TDAB is without question a hefty tome at just over 700 pages long. For what seems such a simple heist there is a lot of planning, subterfuge and training spent in creating the perfect scenario to steal from their king, King Pethredote. You might then be thinking, does that mean that the book is boring or long-winded? The answer to that is simply no. Of course you have the quieter moments of the novel, but it doesn’t in any way make the novel drag or seem like it is drawn out on purpose. Each scene is put there on purpose to reach the end goal, and ensure that the reader is fully aware of how they got there. Endless chapters on how the characters simply got into character is not mind numbingly boring, but it is intriguing and really helps to flesh out each original and made-up character. It helps to understand how our protagonists develop through their subterfuge and also draws you in so much that ruse and reality blend seemlessly. You begin to question each character’s motives, you begin to question beliefs, emotions, and feelings.
We have our three main characters: Ardor, Raek and Quarriah. Ardor and Raek have been joined at the hip since a young age. They’re the perfect team in that, as Quarriah duly notes: ‘One was a dreamer. The other a doer.’ The two clearly bounce off of each other with Ardor being the creative thinker and brains behind building each cunning new ruse, and Raek being the hands-on mastermind who can instantly tell you how much something weighs and how much of each substance you need just by looking or thinking about the situation given to him. They’re firm friends and nothing can get between them… In comes Quarriah, a young thief who has similarly made a name for herself. She’s the talent behind the ruse going right or wrong, the one that will ultimately lose her head if she cannot pull off the simple act of stealing the item they have chosen from the King. As they go through the motions of setting up the ruse, they all grow closer together bouncing off of each other and generating feelings that, due to them being in character, are hard to fully distinguish as real. With everything going on, all of these character grow and bond together as the ruse continues beginning to understand the importance of their mission and the part that they play in the future of the Homeland and the Greater Chain islands. They are constantly learning new things about themselves that they only begin to fathom due to an outsider picking up on quirks, habits, and mannerisms that one may have found as a positive, or negative, but is in fact the complete opposite.

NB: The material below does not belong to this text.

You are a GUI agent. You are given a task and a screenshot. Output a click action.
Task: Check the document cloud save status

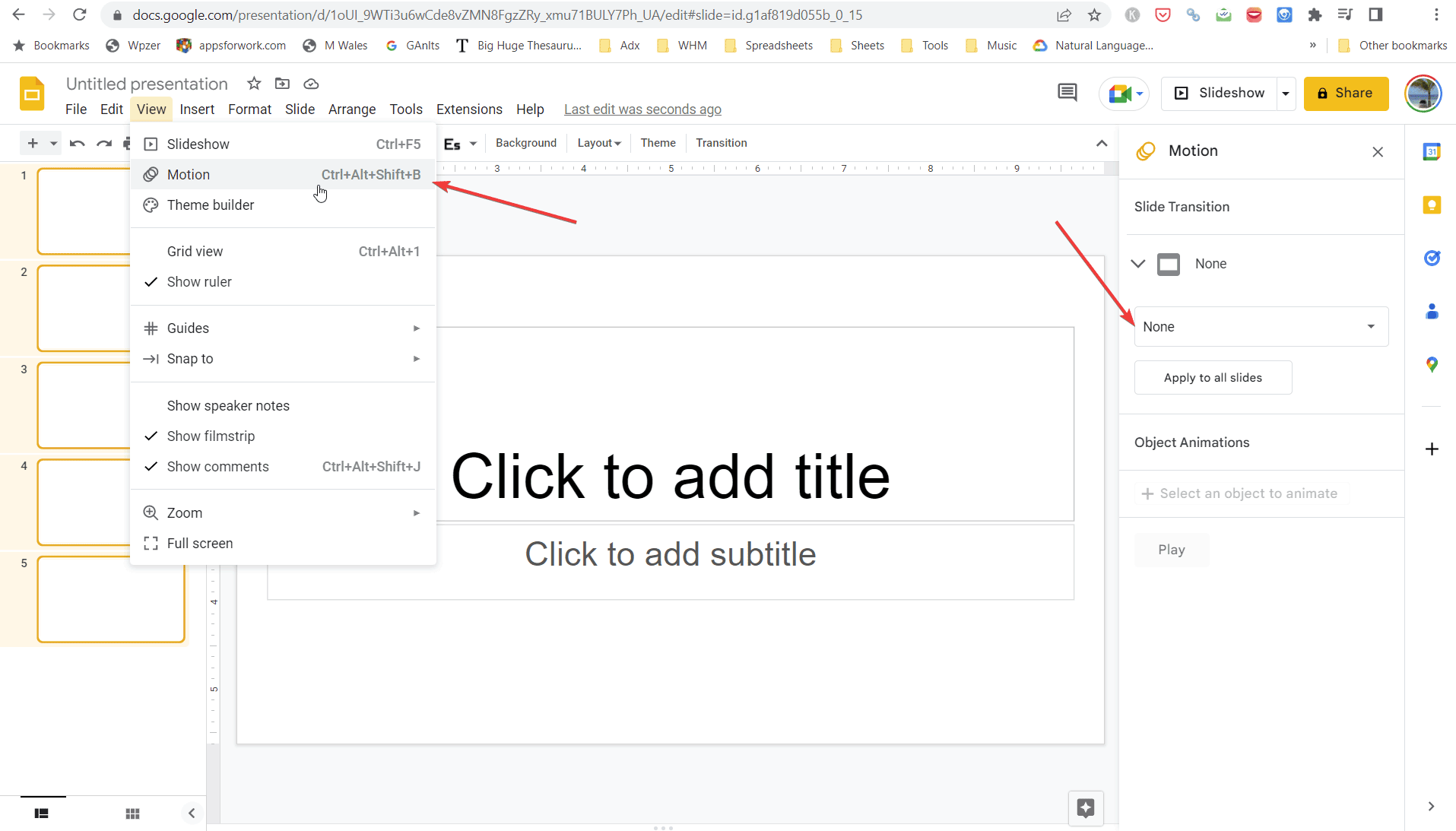pyautogui.click(x=310, y=84)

TDAB is a novel that I became invested in. I couldn’t get away from a novel filled with dragons, deceit, cunning, wit, humour, and so much more. Whitesides writes a novel that has no holes in which you can pick apart the narrative, with everything connecting together. Even when you seem unsure that their latest plan won’t carry through, Whitesides characters manage to pull it all together and surprise you. Everything is linked and everything fits together seamlessly without feeling like it has been added in as a bit of filler or because Whitesides seemed unsure on how something could be resolved. There is a lot of humour, stupidity, wit, and cunning that really lighten the mood even in the darkest of times and really adds to how believable the characters are. I can’t wait to read the rest of the series and see how Ardor, Raek, and Quarriah have impacted the world and what other adventures they will embark upon.